The effect of bypass circuit is that the chain link module for whole high-power converter provides protection, and when chain link module is normally moved, H bridge circuit is devoted oneself to work, and bypass circuit is out of service; When chain link inside modules generation specific fault, signal reporting is to master controller, and master controller is given an order through judgement, blocks H bridge circuit, and bypass circuit is open-minded simultaneously, and output current is transferred to bypass segment, thereby fault chain link is exited; Bypass elements is selected one pole mechanical switch, is placed on the below of liquid cooling heat radiator, exports row's exit be connected with liquid cooling heat radiator by interchange, exchanges output row and is also connected with adjacent link module;
Cell controller is responsible for accepting and carrying out the order that master controller issues; the state of high-power converter inside is uploaded to master controller; high-power converter is controlled, monitored and protects, and cell controller and drive circuitry arrangement are in the outside of high-power converter.
Wherein, the structure that direct current capacitor adopts heteropolarity to arrange: direct current capacitor adopts the metal film capacitor of the many groups of long service life that are installed in parallel, and adopting the polarity of heteropolarity layout-capacitor is positive and negative interlaced arrangement, by noninductive composite laminate busbar, is connected with H bridge IGBT module; H bridge IGBT module adopts many IGBT modules in parallel, and be arranged on liquid cooling heat radiator, two left and right brachium pontis of H bridge circuit are positioned at a side of direct current capacitor, and the output of H bridge circuit is exported row by interchange and is connected with bypass circuit, and is connected with adjacent link module respectively; Drive circuit and Absorption Capacitance are positioned at the top of IGBT, and for reducing lead-in inductance, drive circuit is directly installed on IGBT module top; Liquid cooling heat radiator is positioned at the below of IGBT; For convenience of the cascade between module, the entery and delivery port Position Design of liquid cooling heat radiator is on the same side of liquid cooling heat radiator; Discharge IGBT module arrangement is at the back side of liquid cooling heat radiator, and radiator below placement unit controller, getting can power supply, discharge resistance and bypass circuit.
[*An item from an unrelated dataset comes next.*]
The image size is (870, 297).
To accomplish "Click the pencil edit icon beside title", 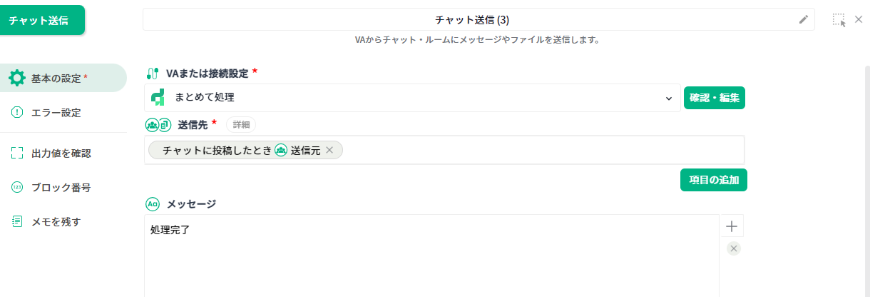I will tap(804, 20).
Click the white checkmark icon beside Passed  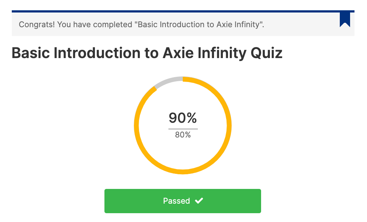click(199, 201)
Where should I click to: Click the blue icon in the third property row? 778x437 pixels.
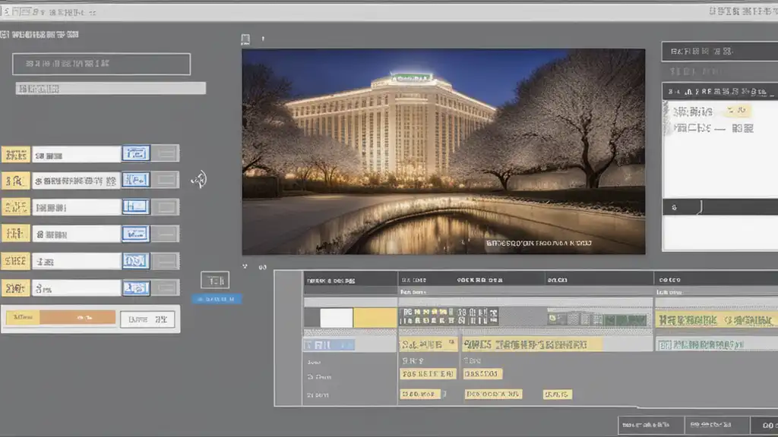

The invention has the beneficial effects as follows:
High-power converter of the present invention, metal film capacitor adopts the high-power converter structure that the polarity of heteropolarity layout-capacitor is positive and negative interlaced arrangement, compare with other structural design scheme, this scheme has obvious advantage: circuit structure is symmetrical, module current-sharing is effective, loop stray inductance is little, is convenient between chain link module cascade to realize high-power applications.
Accompanying drawing explanation
Below in conjunction with accompanying drawing, the present invention is further described.
Fig. 1 is according to current source converter topology diagram of the present invention;
Fig. 2 is according to voltage source converter topology diagram of the present invention;
Fig. 3 is according to many level of Cascade H bridge topological diagram of the present invention;
Fig. 4 is according to single chain link module placement figure of the present invention (capacitor is in centre);
Fig. 5 is according to capacitor same polarity plane of arrangement layout of the present invention;
Fig. 6 arranges chain link modular structure figure according to capacitor same polarity of the present invention;
Fig. 7 is according to capacitor heteropolarity plane of arrangement layout of the present invention;
Fig. 8 arranges chain link modular structure figure according to capacitor heteropolarity of the present invention;
Fig. 9 is the circuit theory schematic diagram of single chain link module.
Embodiment
Basic high-power converter can be divided into current source and the large class topological structure of voltage source two by DC bus character.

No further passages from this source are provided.